Problem :: Please write out only the lines from the one containing "How do I perform: Click the undo" through the last line of the listing. Do not include pictures.

Supplied entries ::
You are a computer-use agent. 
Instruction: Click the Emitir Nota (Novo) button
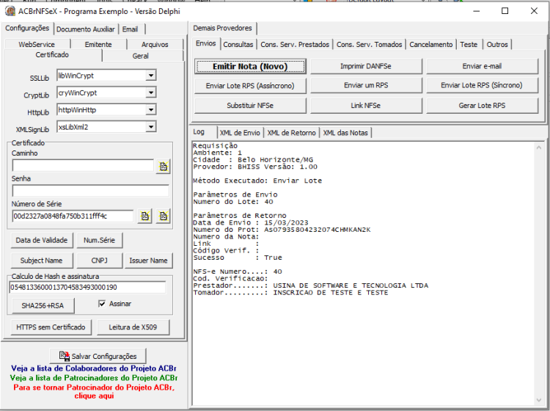[250, 66]
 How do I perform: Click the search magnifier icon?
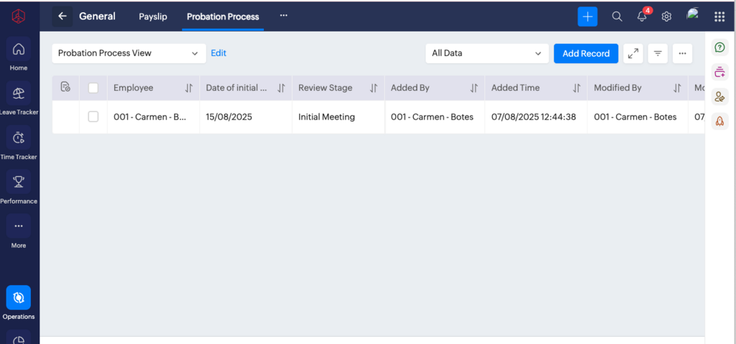click(617, 17)
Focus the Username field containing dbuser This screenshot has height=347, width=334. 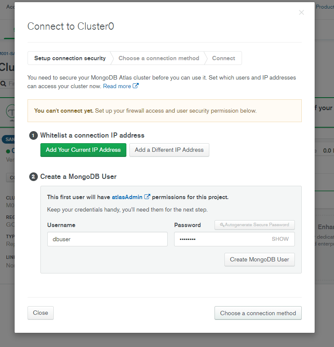(107, 239)
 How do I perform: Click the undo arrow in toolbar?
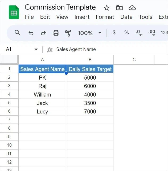pyautogui.click(x=31, y=33)
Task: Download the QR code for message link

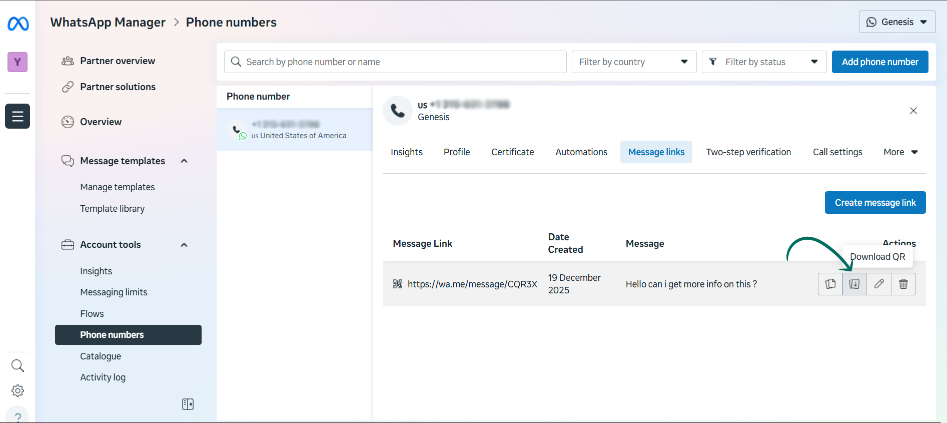Action: pyautogui.click(x=854, y=284)
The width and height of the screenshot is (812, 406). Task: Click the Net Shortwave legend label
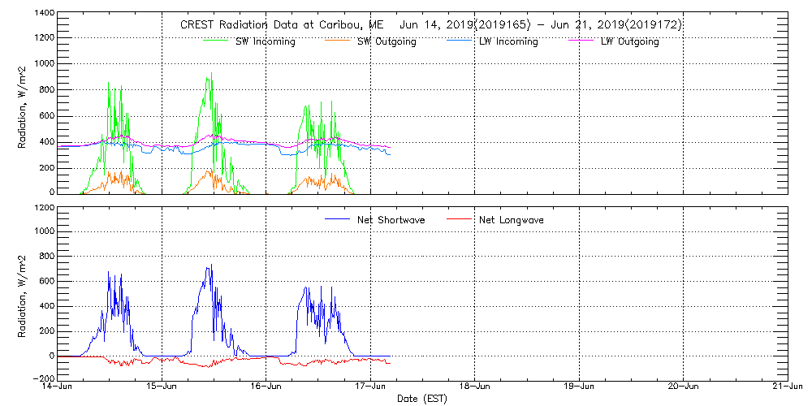[x=391, y=219]
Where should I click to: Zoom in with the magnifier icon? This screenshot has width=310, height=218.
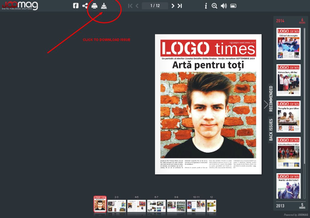click(214, 6)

Response area ::
 How do I perform: Click the undo arrow in toolbar?
pyautogui.click(x=31, y=33)
Task: Download the QR code for message link

Action: pyautogui.click(x=854, y=284)
The width and height of the screenshot is (812, 406). Task: Click the Net Shortwave legend label
[x=391, y=219]
Where should I click to: Zoom in with the magnifier icon? This screenshot has width=310, height=218.
click(214, 6)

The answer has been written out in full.